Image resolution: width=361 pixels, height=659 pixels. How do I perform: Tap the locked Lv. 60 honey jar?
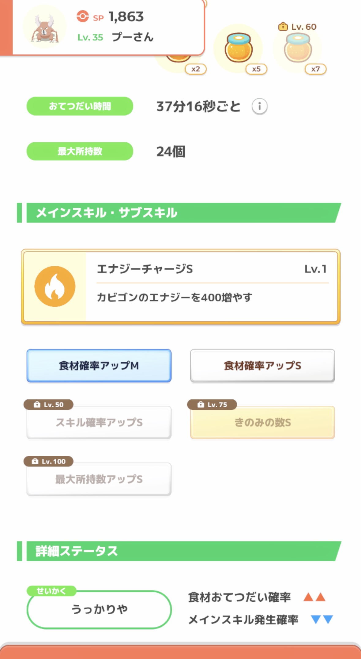pyautogui.click(x=298, y=48)
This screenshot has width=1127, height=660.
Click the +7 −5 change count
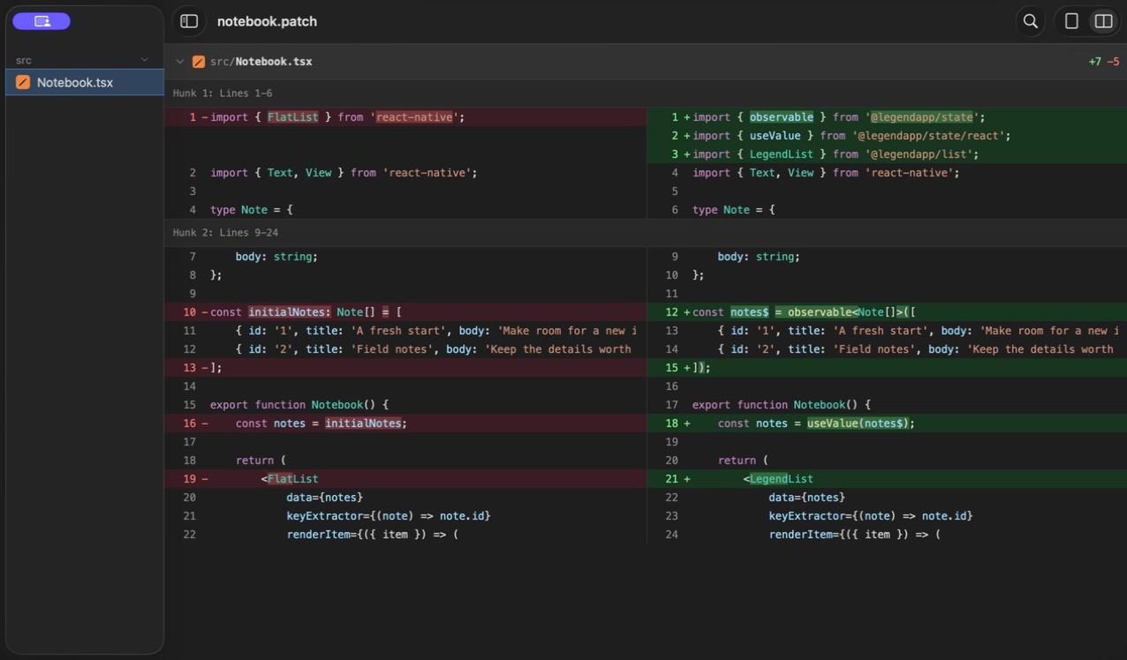(x=1104, y=62)
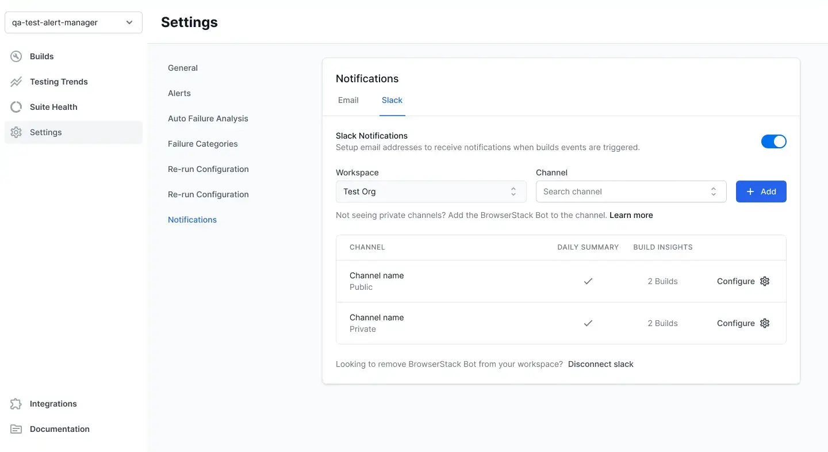828x452 pixels.
Task: Toggle Daily Summary checkmark for Public channel
Action: coord(588,281)
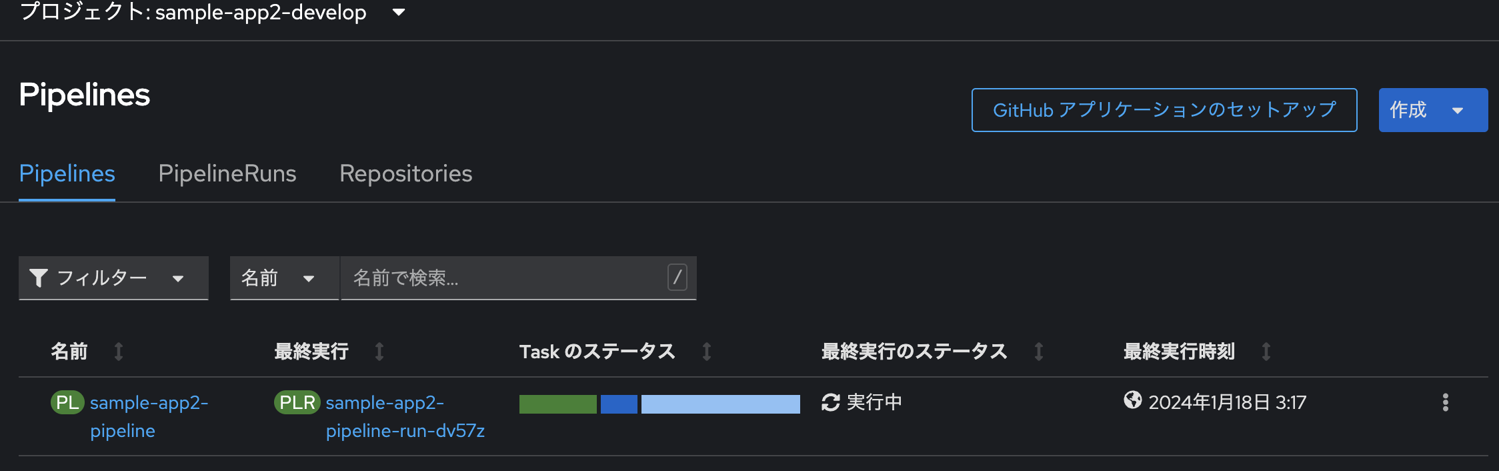Switch to the PipelineRuns tab
The width and height of the screenshot is (1499, 471).
coord(227,173)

**Work item**
The answer must consist solely of the lines from the first line of the records through the line containing "This screenshot has width=1127, height=660.", reproduced exactly and without the pictures.

**Finished task**
Image resolution: width=361 pixels, height=659 pixels. How do I perform: Tap the locked Lv. 60 honey jar?
pyautogui.click(x=298, y=48)
This screenshot has width=1127, height=660.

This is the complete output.